Mass General Brigham has been awarded a $4.6 million grant to examine the delivery of short-term rehab care at home as an alternative to skilled nursing facilities (SNFs).
The funds come from the Massachusetts Executive Office of Health and Human Services (EOHHS).
In the U.S., 40% of older adults leaving the hospitals need some form of post-hospital care. Roughly half of them get this care in an inpatient SNF, according to data from The Medicare Payment Advisory Commission (MedPAC).
“Our skilled nursing facility and post-acute care institutional settings do not work as we all would like them to,” Dr. David Levine, clinical director for research and development at Mass General Brigham’s Healthcare at Home, told Home Health Care News. “A quarter of people in America who get care in a post-acute facility will have an adverse event, for example. Some studies put it even higher than that. We don’t want to send people to a place where 25% of the time something wrong is happening. We’re looking for a better way, and rehab at home is a possible way, but needs to be tested.”
Levine is the principal investigator of the study Mass General Brigham will be conducting.

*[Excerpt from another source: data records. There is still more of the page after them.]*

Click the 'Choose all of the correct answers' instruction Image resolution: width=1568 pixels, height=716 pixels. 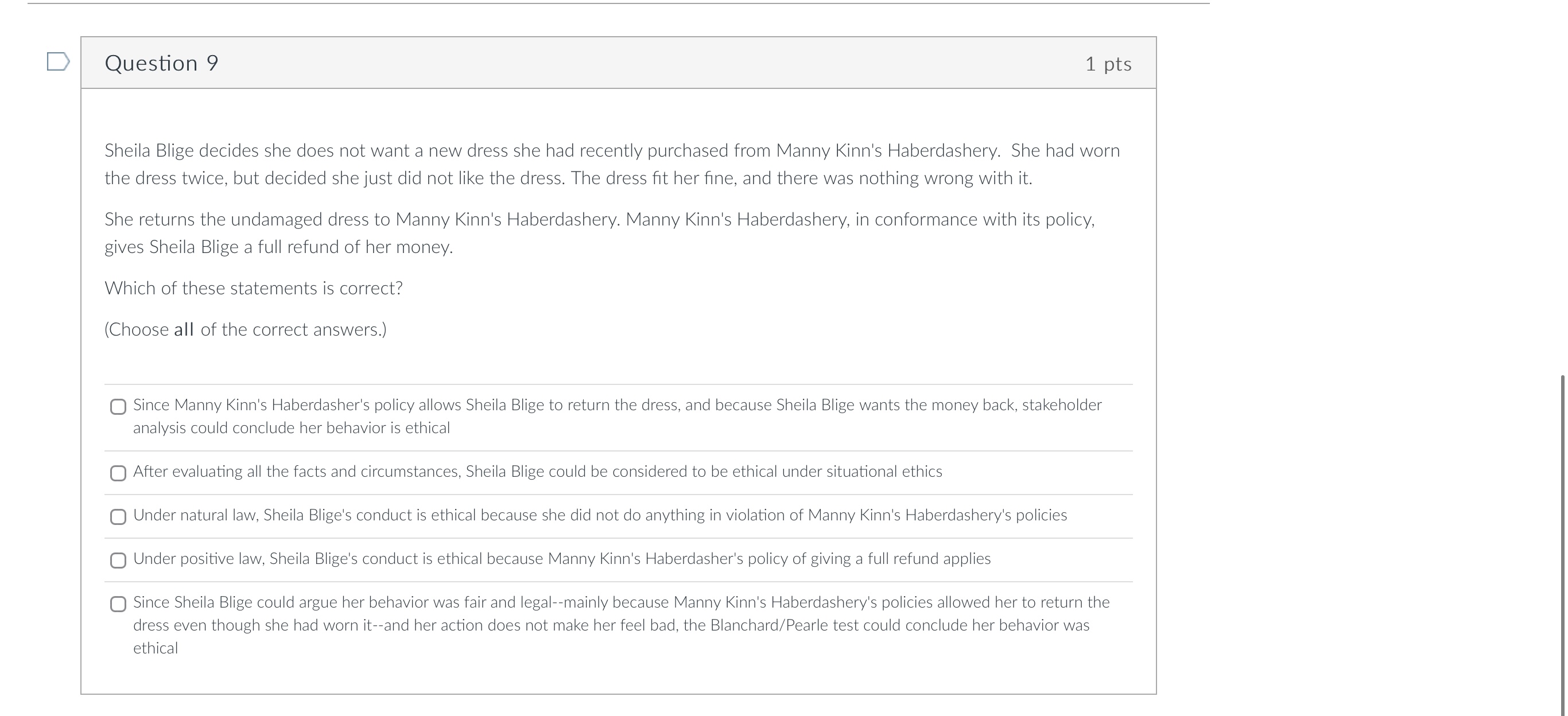coord(245,330)
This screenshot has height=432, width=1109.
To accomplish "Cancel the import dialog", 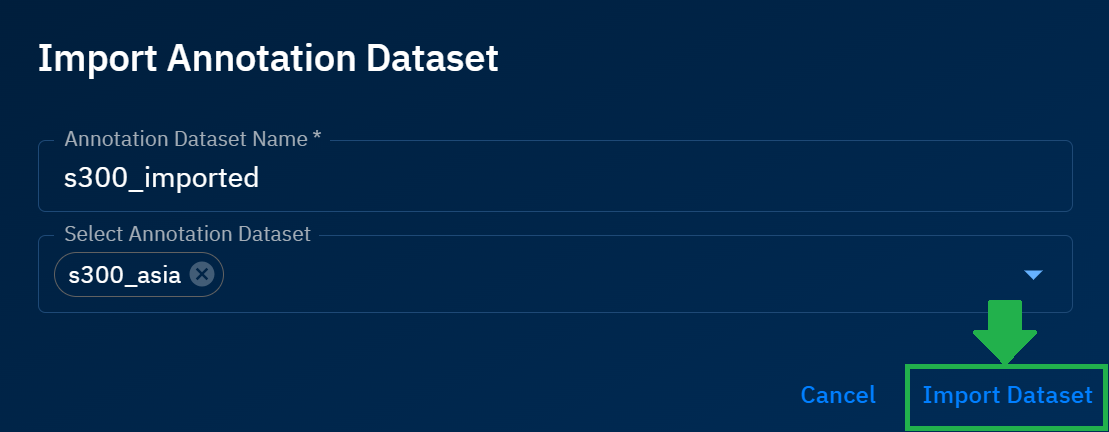I will point(838,396).
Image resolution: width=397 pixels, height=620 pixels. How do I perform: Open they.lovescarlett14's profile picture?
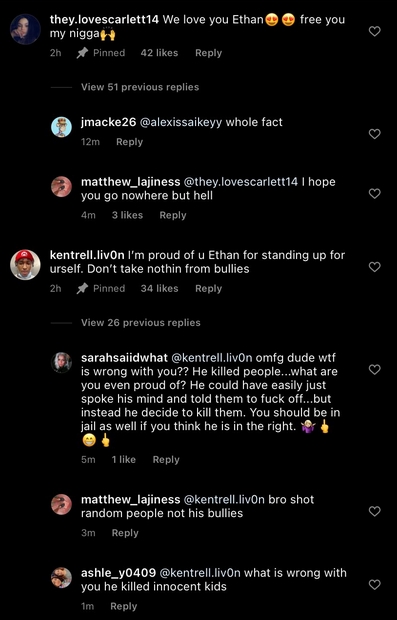(25, 29)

Mass General Brigham will examine the delivery of short-term rehab care at home by conducting a randomized control trial. Half the patients in the study will enter a SNF, and the other half will go home with Mass General Brigham’s specialized rehab-at-home team.
The patients that are part of the second group will see a nurse, certified nurse assistant, physician and home health aide as part of their admission into the study. Their care plan will also include daily remote physician and in-home certified nurse assistant visits, as well as physical, occupational and speech therapies, if needed.
Plus, they have access to 24-hour, in-home response from mobile integrated health paramedics.
The study will include 300 patients from five acute care hospitals across Boston.
“It’s the first opportunity ever, in the country, to really demonstrate this care model in a very robust way — to see if it’s helpful for patients and caregivers and clinicians,” Levine said.
If the results of the study are positive, it could lead to creation of a more permanent rehab care at home program at Mass General Brigham.
Levine pointed to the evolution of the hospital-at-home model, seeing it as an example of how the rehab care at home program could grow in the near-term future.
“The home hospital movement is an area I’ve been working in for over a decade, and we did the first randomized control trial of home hospital in the United States,” he said. “That has led to things like the Acute Hospital Care at Home waiver. My hope is that with a robust evidence base, we’ll be able to inform policy and then create a payment mechanism for rehab at home. If there’s a payment mechanism, it would only make sense for places like Mass General Brigham, and any place that delivers acute care.”
Ultimately, the study builds on the work that Mass General Brigham is already doing in the home.
“I think we have an extremely robust health care at home chassis at MGB,” Levine said. “We have one of the largest home hospital programs in the country. We have a very large home health team and program. We have a home-based palliative care program, and rehab at home is one of our next interests, as well as expanding our current offerings. Delivering care at home is a huge priority at MGB, and I think we see that reflected in the size of our programs, as well as the creativity and innovation behind them.”